Yarll Save

Combining deep learning and reinforcement learning.

Project README

Yet Another Reinforcement Learning Library (YARLL)

Update 14/05/2021: Added PyTorch implementation of REINFORCE.
Update 11/05/2021: Added PyTorch implementation of SAC.
Update 13/04/2021: Converted DDPG to Tensorflow 2.

Status

Different algorithms have currently been implemented (in no particular order):

Advantage Actor Critic
Asynchronous Advantage Actor Critic (A3C)
Deep Deterministic Policy Gradient (DDPG)
Proximal Policy Optimization (PPO)
Soft Actor-Critic (SAC) (TF2, PyTorch)
Trust Region Policy Optimization (TRPO)
REINFORCE (TF2, PyTorch) (convolutional neural network part has not been tested yet)
Cross-Entropy Method
Q-Learning
Deep Q-Learning
Fitted Q Iteration
Sarsa with with function approximation and eligibility traces
(Sequential) knowledge transfer
Asynchronous knowledge transfer

Asynchronous Advantage Actor Critic (A3C)

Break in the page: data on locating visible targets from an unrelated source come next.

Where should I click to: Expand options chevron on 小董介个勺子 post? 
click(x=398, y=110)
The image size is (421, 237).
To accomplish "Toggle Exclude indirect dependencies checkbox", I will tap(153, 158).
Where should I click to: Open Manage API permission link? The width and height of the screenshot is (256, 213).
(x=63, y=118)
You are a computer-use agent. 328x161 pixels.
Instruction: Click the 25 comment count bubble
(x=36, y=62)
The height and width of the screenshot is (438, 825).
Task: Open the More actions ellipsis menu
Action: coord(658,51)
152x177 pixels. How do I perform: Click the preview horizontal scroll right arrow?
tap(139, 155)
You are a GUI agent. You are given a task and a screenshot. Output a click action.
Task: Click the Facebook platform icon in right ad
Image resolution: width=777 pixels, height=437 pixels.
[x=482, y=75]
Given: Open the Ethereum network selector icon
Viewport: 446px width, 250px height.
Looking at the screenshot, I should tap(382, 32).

The code for this algorithm can be found here. Example run after training using 16 threads for a total of 5 million timesteps on the PongDeterministic-v4 environment:

Pong example run

How to run

First, install the library using pip (you can first remove OpenCV from the setup.py file if it is already installed):


pip install yarll

To use the library on a specific branch or to use it while changing the code, you can add the path to the library to your $PYTHONPATH (e.g., in your .bashrc or .zshrc file):


export PYTHONPATH=/path/to/yarll:$PYTHONPATH

Alternatively, you can add a symlink from your site-packages to the yarll directory.

Algorithms/experiments

You can run algorithms by passing the path to an experiment specification (which is a file in json format) to main.py:


python yarll/main.py <path_to_experiment_specification>

You can see all the possible arguments by running python yarll/main.py -h.

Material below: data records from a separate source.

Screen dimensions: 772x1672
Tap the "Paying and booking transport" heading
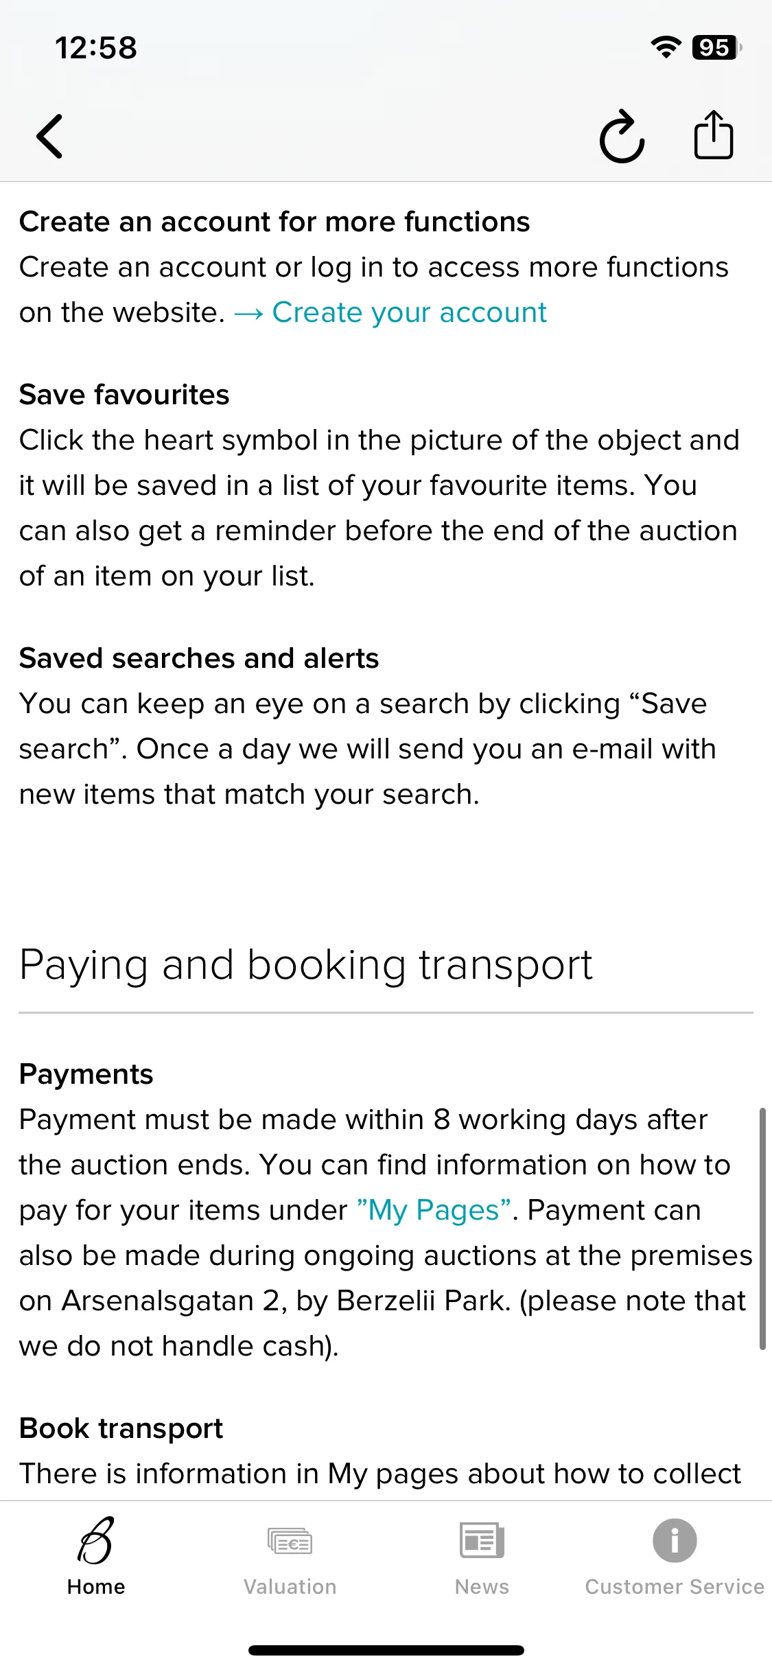305,965
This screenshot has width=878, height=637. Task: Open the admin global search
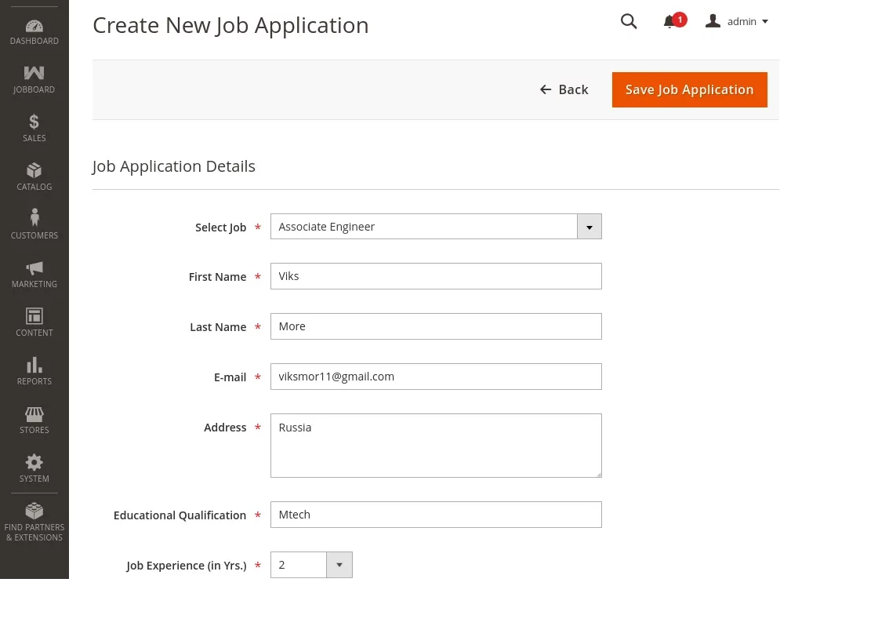click(629, 21)
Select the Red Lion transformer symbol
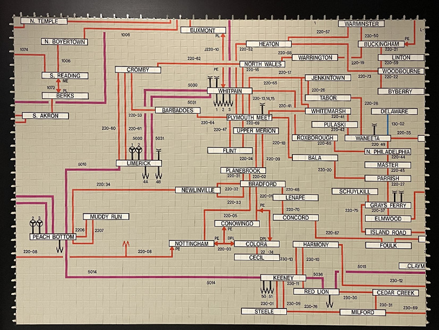 (331, 302)
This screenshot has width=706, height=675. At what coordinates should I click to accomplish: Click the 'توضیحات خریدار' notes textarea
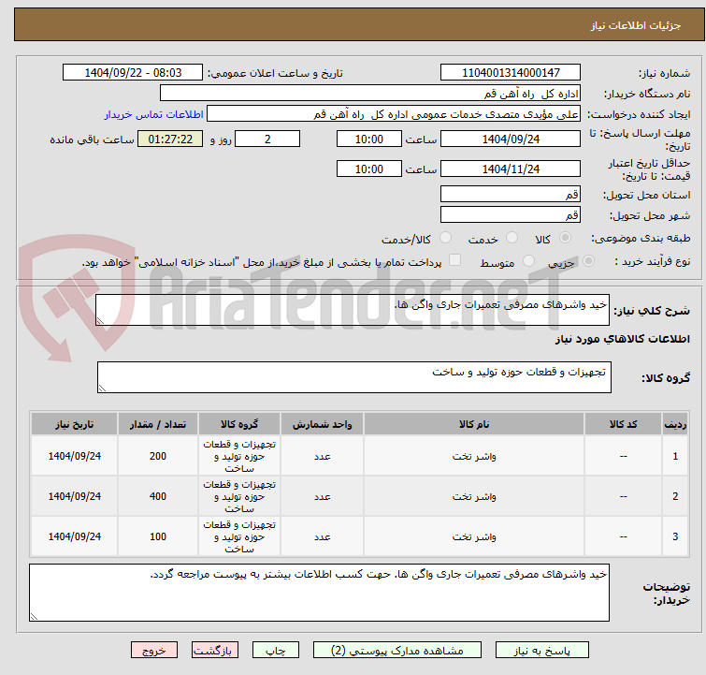coord(319,593)
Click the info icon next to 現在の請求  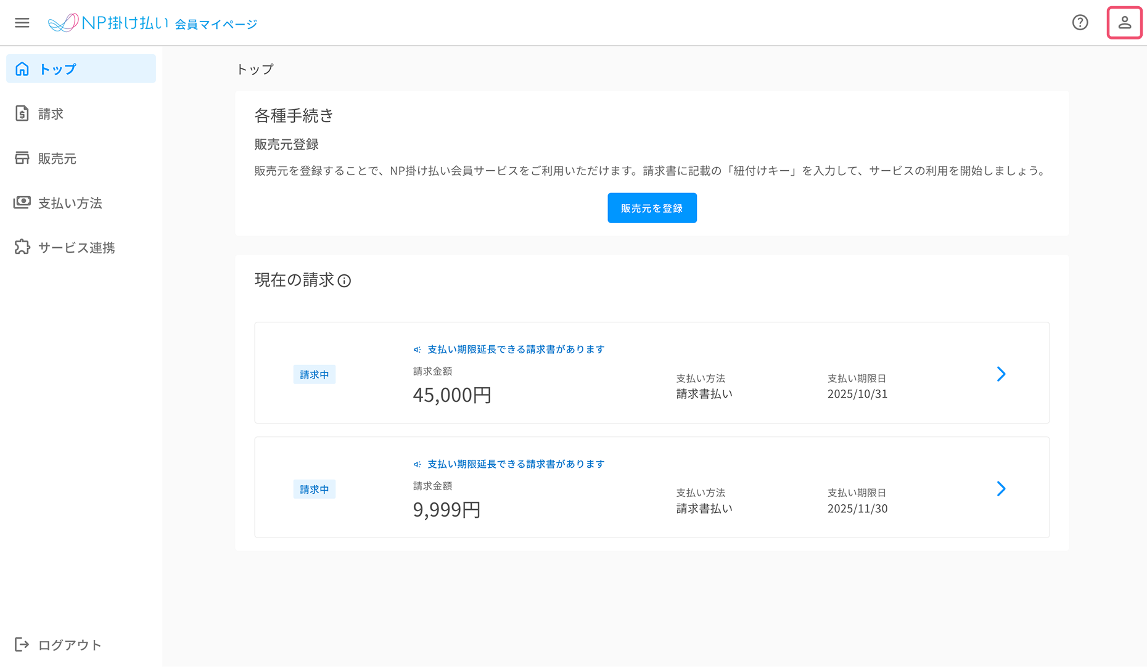(x=345, y=281)
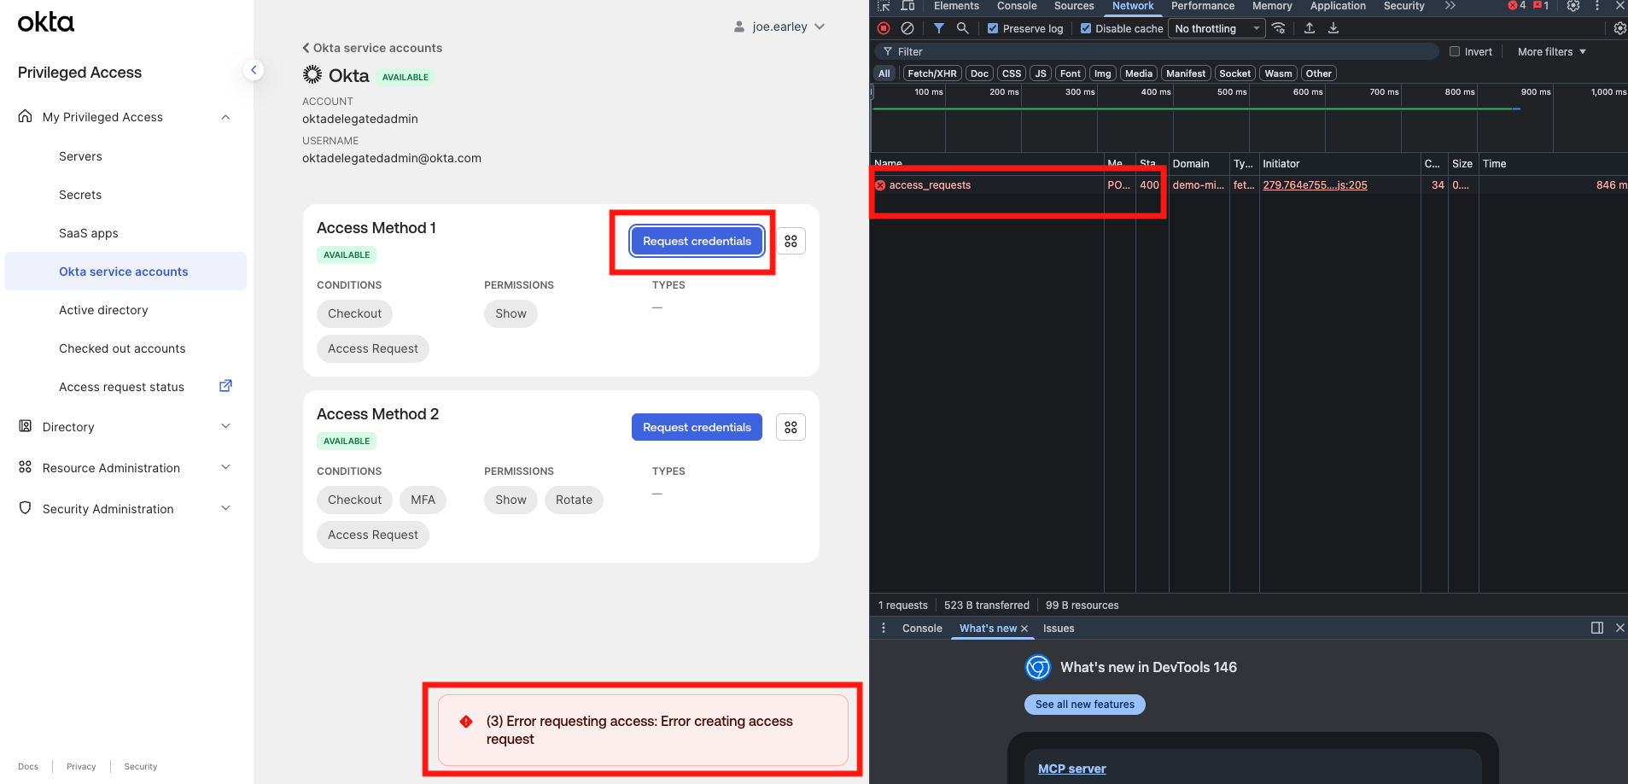
Task: Type in the network Filter input field
Action: tap(1110, 51)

Examples of experiment specifications can be found in the experiment_specs folder.

Statistics

Statistics can be plot using:


python -m yarll.misc.plot_statistics <path_to_stats>

<path_to_stats> can be one of 2 things:

A json file generated using gym.wrappers.Monitor, in case it plots the episode lengths and total reward per episode.
A directory containing TensorFlow scalar summaries for different tasks, in which case all of the found scalars are plot.

Help about other arguments (e.g. for using smoothing) can be found by executing python -m yarll.misc.plot_statistics -h.

Alternatively, it is also possible to use Tensorboard to show statistics in the browser by passing the directory with the scalar summaries as --logdir argument.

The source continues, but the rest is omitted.